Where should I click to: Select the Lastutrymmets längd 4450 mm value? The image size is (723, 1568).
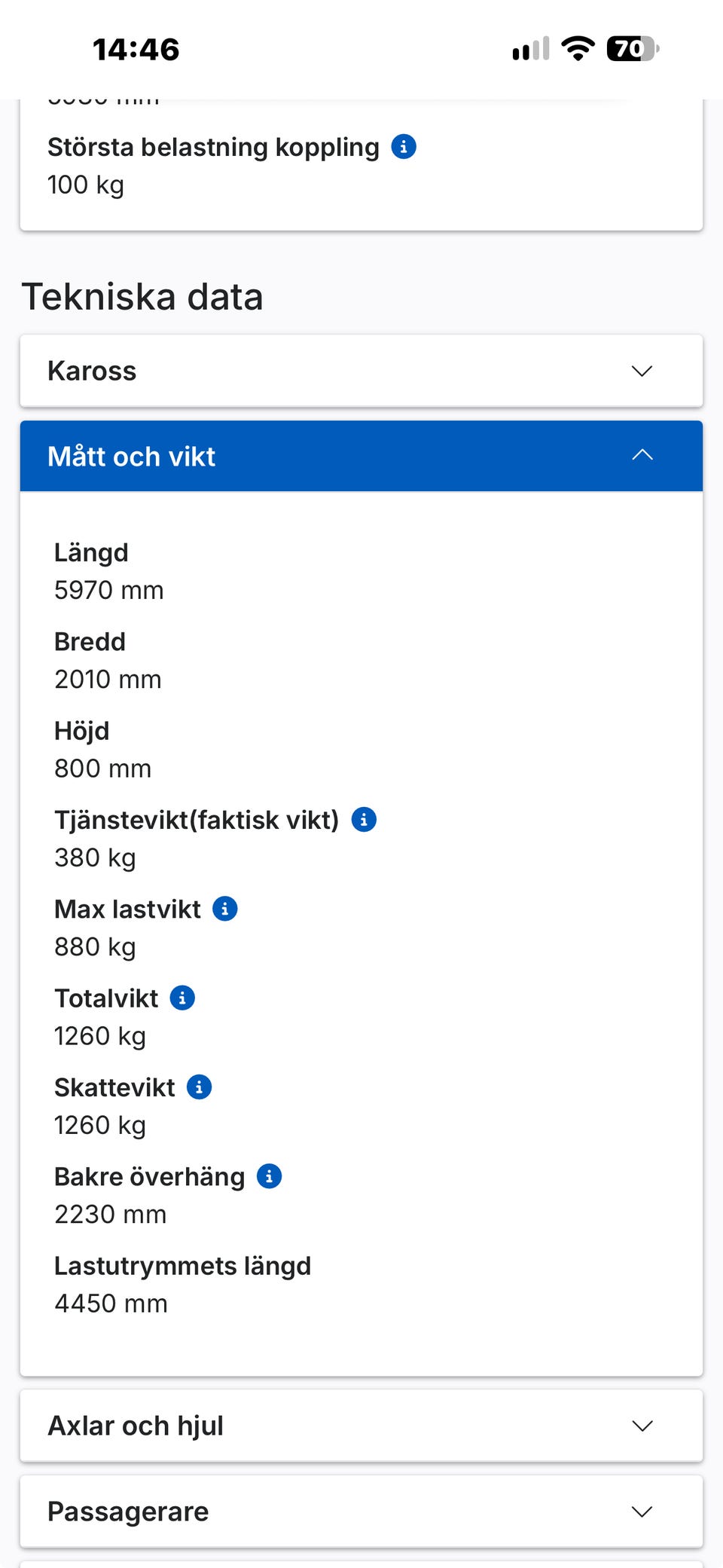click(x=111, y=1304)
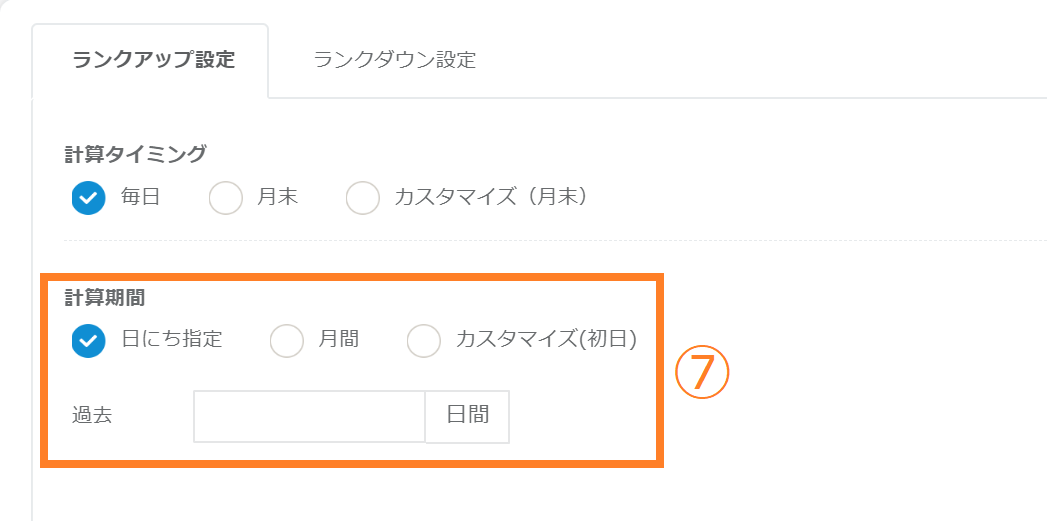Click the 月間 label text
The width and height of the screenshot is (1047, 521).
click(338, 340)
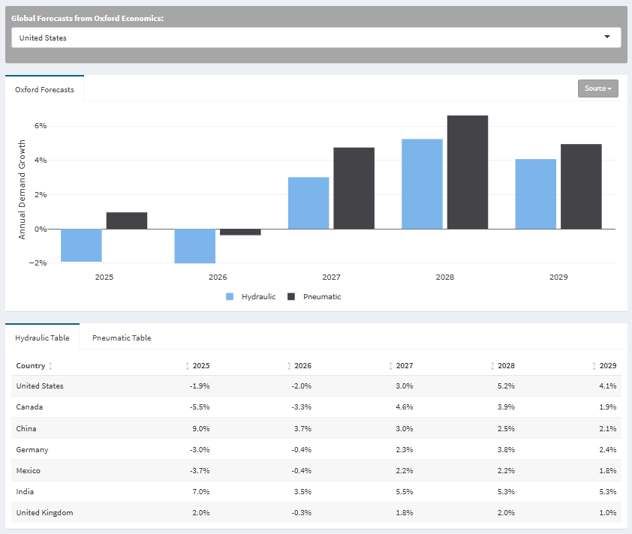Click the United Kingdom table row

pyautogui.click(x=315, y=513)
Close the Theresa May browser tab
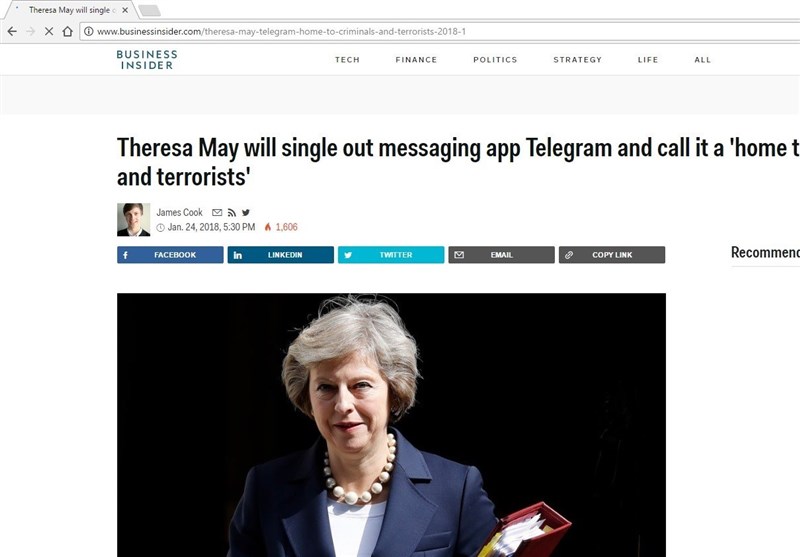The image size is (800, 557). coord(125,10)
········
-- Task brief --
Each entry gets copied exactly; the pictures stay out.

-- Response --
Where should I click to: Select the Lastutrymmets längd 4450 mm value? The image size is (723, 1568).
click(x=111, y=1304)
Click the 月間 label text
The width and height of the screenshot is (1047, 521).
click(338, 340)
Click the United Kingdom table row

pyautogui.click(x=315, y=513)
Close the Theresa May browser tab
The image size is (800, 557). coord(125,10)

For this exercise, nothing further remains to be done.